* [EXERCISE]: Lay out the rows below as a Markdown table with the columns Num and Line, numbering each line and leaving out blank ones.

(Entries for locating words and elements)
┄┄┄┄┄┄┄┄┄┄
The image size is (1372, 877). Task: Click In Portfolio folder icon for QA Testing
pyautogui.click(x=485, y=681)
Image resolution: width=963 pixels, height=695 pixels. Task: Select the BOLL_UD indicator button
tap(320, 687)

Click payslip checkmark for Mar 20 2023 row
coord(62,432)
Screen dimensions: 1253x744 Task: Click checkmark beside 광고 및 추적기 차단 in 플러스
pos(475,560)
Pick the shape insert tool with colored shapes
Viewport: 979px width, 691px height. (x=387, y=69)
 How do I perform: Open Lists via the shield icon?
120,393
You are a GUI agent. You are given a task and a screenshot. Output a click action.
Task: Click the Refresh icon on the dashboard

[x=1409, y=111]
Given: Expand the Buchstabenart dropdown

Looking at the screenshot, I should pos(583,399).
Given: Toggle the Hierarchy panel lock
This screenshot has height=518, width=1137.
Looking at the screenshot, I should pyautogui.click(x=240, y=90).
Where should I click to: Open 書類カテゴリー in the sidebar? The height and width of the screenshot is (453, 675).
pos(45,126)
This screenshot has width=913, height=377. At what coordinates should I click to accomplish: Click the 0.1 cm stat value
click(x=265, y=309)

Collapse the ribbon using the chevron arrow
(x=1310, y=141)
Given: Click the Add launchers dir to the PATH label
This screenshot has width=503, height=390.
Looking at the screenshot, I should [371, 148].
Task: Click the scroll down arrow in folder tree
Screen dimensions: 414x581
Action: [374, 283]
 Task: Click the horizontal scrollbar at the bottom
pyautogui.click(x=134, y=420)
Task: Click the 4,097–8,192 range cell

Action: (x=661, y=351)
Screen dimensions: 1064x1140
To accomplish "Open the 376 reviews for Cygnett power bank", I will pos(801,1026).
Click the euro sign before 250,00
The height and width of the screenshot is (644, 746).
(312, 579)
┄┄┄┄┄┄┄┄┄┄
* [FULL RESPONSE]:
| Num | Line |
|---|---|
| 1 | The image size is (1372, 877). Task: Click In Portfolio folder icon for QA Testing |
| 2 | pyautogui.click(x=485, y=681) |
| 3 | Image resolution: width=963 pixels, height=695 pixels. Task: Select the BOLL_UD indicator button |
| 4 | tap(320, 687) |
| 5 | Click payslip checkmark for Mar 20 2023 row |
| 6 | coord(62,432) |
| 7 | Screen dimensions: 1253x744 Task: Click checkmark beside 광고 및 추적기 차단 in 플러스 |
| 8 | pos(475,560) |
| 9 | Pick the shape insert tool with colored shapes |
| 10 | Viewport: 979px width, 691px height. (x=387, y=69) |
| 11 |  How do I perform: Open Lists via the shield icon? |
| 12 | 120,393 |
| 13 | You are a GUI agent. You are given a task and a screenshot. Output a click action. |
| 14 | Task: Click the Refresh icon on the dashboard |
| 15 | [x=1409, y=111] |
| 16 | Given: Expand the Buchstabenart dropdown |
| 17 | Looking at the screenshot, I should pos(583,399). |
| 18 | Given: Toggle the Hierarchy panel lock |
| 19 | This screenshot has height=518, width=1137. |
| 20 | Looking at the screenshot, I should pyautogui.click(x=240, y=90). |
| 21 | Where should I click to: Open 書類カテゴリー in the sidebar? The height and width of the screenshot is (453, 675). |
| 22 | pos(45,126) |
| 23 | This screenshot has width=913, height=377. At what coordinates should I click to accomplish: Click the 0.1 cm stat value |
| 24 | click(x=265, y=309) |
| 25 | Collapse the ribbon using the chevron arrow |
| 26 | (x=1310, y=141) |
| 27 | Given: Click the Add launchers dir to the PATH label |
| 28 | This screenshot has width=503, height=390. |
| 29 | Looking at the screenshot, I should [371, 148]. |
| 30 | Task: Click the scroll down arrow in folder tree |
| 31 | Screen dimensions: 414x581 |
| 32 | Action: [374, 283] |
| 33 |  Task: Click the horizontal scrollbar at the bottom |
| 34 | pyautogui.click(x=134, y=420) |
| 35 | Task: Click the 4,097–8,192 range cell |
| 36 | Action: (x=661, y=351) |
| 37 | Screen dimensions: 1064x1140 |
| 38 | To accomplish "Open the 376 reviews for Cygnett power bank", I will pos(801,1026). |
| 39 | Click the euro sign before 250,00 |
| 40 | The height and width of the screenshot is (644, 746). |
| 41 | (312, 579) |